Anche L’estate addosso allora, che della filmografia del regista romano è forse il film peggiore, ha dalla sua una buona confezione e anche attori poco noti, tutto sommato convincenti nei propri ruoli: Brando Pacitto e Matilda Lutz, due liceali, vengono invitati da un amico in America. Dovrebbero stare ospiti per qualche giorno a casa di una coppia di ragazzi gay a San Francisco ma poi la compagnia pare buona e i due, che all’inizio si sopportano a malapena, cominciano a sentire di aver trovato proprio lì, in California, la persona “giusta”. Ecco, la chiave di tutto il film sta proprio nel “sentire”, nella sensazione epidermica, nella bella vacanza che si sintetizza in una serie di vicissitudini e sensazioni che non restano nel tempo e si esauriscono nel breve volgere, come sembra ammettere lo stesso regista nel finale amaro del suo film.

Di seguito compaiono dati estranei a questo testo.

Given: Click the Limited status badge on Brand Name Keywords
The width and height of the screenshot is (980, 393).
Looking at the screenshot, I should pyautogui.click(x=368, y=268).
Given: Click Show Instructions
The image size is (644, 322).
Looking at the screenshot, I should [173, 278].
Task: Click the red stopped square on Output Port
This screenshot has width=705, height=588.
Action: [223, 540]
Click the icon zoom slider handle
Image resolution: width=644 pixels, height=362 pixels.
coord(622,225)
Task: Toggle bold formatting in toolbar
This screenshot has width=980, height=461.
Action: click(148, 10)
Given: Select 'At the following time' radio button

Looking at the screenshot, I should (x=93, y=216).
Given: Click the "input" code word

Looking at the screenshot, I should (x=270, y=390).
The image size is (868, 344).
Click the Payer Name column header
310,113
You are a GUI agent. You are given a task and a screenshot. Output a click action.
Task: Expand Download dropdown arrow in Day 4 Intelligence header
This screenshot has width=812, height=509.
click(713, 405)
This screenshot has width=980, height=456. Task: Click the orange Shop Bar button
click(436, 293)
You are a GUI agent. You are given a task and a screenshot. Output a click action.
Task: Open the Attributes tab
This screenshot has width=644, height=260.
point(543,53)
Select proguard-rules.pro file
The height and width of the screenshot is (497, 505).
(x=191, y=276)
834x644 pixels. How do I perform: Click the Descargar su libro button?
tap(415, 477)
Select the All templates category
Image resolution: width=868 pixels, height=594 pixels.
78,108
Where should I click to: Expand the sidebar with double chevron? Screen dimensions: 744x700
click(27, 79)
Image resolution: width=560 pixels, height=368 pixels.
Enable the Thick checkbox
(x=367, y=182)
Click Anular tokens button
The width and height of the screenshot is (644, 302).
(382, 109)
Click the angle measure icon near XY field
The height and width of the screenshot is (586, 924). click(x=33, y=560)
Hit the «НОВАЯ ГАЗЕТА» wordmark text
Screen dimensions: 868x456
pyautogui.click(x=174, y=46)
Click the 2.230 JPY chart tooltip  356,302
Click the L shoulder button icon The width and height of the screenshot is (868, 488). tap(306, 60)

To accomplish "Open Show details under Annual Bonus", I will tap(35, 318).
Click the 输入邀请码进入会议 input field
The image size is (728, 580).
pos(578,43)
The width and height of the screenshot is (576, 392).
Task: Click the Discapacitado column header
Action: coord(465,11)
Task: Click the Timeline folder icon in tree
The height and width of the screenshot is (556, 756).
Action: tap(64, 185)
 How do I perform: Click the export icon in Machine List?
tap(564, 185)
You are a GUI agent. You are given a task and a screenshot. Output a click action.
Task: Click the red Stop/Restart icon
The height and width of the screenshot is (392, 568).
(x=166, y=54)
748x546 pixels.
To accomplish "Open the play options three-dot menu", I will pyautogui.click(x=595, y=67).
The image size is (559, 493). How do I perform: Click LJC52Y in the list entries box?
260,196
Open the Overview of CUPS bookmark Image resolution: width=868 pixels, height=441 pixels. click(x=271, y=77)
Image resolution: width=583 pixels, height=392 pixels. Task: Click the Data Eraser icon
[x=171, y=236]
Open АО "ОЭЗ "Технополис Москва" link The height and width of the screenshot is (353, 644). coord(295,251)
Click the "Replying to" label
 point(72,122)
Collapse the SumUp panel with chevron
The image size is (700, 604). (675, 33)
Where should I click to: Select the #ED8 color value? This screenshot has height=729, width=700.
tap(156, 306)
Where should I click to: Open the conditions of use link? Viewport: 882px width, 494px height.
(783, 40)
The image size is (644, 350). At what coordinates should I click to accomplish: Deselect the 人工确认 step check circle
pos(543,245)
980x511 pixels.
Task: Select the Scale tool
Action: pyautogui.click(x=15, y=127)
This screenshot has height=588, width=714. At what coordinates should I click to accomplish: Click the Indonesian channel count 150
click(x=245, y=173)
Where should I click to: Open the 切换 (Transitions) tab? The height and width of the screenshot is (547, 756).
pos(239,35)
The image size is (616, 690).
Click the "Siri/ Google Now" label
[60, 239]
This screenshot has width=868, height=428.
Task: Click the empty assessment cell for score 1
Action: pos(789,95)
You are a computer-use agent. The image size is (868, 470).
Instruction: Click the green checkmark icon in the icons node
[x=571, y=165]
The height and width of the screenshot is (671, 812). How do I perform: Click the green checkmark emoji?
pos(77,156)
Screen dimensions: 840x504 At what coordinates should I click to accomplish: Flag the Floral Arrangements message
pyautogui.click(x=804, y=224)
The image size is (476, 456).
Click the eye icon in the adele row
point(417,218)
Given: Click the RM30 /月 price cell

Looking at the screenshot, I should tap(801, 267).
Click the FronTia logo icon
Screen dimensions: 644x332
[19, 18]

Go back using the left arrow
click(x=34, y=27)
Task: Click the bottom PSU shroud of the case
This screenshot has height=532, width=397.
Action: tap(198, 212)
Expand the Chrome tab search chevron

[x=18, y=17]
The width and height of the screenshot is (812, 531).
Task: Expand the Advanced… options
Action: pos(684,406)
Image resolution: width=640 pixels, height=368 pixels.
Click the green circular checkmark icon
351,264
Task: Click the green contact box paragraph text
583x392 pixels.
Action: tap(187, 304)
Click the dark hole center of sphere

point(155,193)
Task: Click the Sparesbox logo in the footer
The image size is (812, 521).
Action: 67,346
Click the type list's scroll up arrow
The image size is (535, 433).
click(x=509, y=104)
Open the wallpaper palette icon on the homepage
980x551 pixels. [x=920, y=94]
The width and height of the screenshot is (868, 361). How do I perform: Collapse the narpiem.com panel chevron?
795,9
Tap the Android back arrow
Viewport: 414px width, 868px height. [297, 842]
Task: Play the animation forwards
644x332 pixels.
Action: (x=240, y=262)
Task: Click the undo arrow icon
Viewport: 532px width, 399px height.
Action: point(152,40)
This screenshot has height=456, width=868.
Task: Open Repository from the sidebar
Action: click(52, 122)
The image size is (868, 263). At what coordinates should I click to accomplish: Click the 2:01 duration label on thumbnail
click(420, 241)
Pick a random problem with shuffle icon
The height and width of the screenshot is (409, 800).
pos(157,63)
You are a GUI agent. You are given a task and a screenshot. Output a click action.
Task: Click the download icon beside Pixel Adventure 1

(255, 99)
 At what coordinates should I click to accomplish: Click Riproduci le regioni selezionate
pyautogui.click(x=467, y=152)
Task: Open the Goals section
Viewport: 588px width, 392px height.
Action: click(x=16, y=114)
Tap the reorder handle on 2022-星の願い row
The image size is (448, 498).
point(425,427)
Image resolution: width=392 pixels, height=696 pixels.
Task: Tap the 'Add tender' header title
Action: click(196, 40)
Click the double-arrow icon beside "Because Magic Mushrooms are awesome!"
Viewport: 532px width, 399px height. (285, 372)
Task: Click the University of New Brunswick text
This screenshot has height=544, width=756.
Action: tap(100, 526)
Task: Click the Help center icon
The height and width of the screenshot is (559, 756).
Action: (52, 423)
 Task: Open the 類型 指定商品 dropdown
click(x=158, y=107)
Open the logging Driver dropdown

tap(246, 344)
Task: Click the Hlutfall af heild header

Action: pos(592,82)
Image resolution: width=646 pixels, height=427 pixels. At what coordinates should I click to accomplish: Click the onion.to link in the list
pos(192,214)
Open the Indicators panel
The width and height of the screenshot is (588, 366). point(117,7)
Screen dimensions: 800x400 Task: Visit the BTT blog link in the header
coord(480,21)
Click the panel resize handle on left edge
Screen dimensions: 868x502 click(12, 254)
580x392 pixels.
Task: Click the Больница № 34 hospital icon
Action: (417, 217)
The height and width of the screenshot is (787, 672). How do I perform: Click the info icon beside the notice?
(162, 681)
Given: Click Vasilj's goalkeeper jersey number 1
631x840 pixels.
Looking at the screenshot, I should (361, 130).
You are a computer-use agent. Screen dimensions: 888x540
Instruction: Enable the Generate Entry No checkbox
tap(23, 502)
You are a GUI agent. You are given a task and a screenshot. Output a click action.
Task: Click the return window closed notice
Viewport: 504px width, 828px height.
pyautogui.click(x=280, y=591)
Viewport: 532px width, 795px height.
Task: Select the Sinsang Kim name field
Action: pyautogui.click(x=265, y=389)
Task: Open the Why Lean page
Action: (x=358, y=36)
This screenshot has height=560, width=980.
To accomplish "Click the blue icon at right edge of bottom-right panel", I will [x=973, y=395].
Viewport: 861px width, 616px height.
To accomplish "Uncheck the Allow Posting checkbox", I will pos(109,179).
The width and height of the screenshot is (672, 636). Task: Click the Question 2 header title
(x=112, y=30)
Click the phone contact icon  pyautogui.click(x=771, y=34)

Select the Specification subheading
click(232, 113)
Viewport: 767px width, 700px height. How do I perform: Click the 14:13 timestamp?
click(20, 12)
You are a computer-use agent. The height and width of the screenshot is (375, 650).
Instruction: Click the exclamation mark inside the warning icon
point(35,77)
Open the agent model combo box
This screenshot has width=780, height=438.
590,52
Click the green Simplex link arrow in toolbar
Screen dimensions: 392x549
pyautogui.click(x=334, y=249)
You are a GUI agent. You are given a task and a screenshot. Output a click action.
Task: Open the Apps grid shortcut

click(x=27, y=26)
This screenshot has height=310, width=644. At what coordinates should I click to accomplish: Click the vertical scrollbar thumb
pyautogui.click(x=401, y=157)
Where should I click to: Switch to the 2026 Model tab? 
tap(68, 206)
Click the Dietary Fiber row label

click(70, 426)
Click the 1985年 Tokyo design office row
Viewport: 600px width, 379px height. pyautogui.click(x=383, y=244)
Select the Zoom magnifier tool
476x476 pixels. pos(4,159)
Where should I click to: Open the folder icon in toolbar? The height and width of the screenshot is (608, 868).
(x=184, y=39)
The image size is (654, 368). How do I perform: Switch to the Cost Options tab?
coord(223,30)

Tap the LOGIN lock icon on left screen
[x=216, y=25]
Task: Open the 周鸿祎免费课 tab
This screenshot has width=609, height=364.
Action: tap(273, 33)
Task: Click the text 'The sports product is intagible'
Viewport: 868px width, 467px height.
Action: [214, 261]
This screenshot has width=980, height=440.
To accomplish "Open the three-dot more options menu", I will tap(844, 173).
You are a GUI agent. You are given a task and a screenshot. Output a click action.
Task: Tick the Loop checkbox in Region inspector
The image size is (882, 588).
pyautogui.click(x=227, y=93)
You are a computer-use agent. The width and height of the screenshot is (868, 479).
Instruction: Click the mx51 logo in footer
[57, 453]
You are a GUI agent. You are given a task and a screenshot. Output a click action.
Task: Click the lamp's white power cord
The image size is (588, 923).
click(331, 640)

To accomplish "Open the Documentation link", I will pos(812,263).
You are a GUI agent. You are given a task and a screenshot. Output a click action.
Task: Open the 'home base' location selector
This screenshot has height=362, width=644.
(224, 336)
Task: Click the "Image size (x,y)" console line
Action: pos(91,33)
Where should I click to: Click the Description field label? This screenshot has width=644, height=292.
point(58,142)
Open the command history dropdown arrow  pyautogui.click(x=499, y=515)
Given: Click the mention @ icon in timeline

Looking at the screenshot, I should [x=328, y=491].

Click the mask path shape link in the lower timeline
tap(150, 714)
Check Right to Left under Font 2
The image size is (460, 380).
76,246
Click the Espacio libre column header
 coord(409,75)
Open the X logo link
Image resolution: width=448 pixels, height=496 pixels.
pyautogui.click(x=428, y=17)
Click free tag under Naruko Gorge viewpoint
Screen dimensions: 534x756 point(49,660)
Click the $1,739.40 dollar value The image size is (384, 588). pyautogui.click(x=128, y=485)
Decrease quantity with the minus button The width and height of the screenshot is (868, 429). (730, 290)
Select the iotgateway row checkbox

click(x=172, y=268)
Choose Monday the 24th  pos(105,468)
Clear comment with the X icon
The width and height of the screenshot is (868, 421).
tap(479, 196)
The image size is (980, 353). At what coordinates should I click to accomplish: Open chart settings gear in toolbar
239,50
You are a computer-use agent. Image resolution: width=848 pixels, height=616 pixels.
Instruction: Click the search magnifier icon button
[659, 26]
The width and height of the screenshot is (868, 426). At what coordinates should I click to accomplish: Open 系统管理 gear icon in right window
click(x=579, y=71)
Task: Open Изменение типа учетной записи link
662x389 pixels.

L’estate addosso – il titolo fa riferimento a un canzone di Jovanotti – alla fine è talmente disimpegnato che si fatica a trovare una strada. Tanti i cliché che condizionano pesantemente sia la tenuta narrativa sia la definizione dei personaggi: si va dall’evoluzione grossolana e affrettata della protagonista – una ragazza acqua e sapone, retrograda e piena di pregiudizi, che si trasforma in una libertina – al racconto, piattissimo e banale, della relazione che lega i due amici americani. Storia incasinata, una sorta di triangolo amoroso in famiglia dove quello che emerge non è nemmeno la difesa di un libero amore ma la cronaca un po’ mesta di rapporti che non tengono, più che altro per un’indecisione cronica dei ragazzi su chi scommettere e su chi appartenere. Il tutto raccontato, purtroppo, senza drammaticità e senza pathos. Anzi, con una leggerezza che troviamo irritante con cui si rispedisce al mittente il grande tema presente nelle premesse: il sogno della giovinezza e le sue promesse di felicità, qui ridotte ad un cumulo di esperienze, sensazioni tanto piacevoli quanto effimere che diventeranno ben presto un pesante mazzo di cartoline da rimpiangere.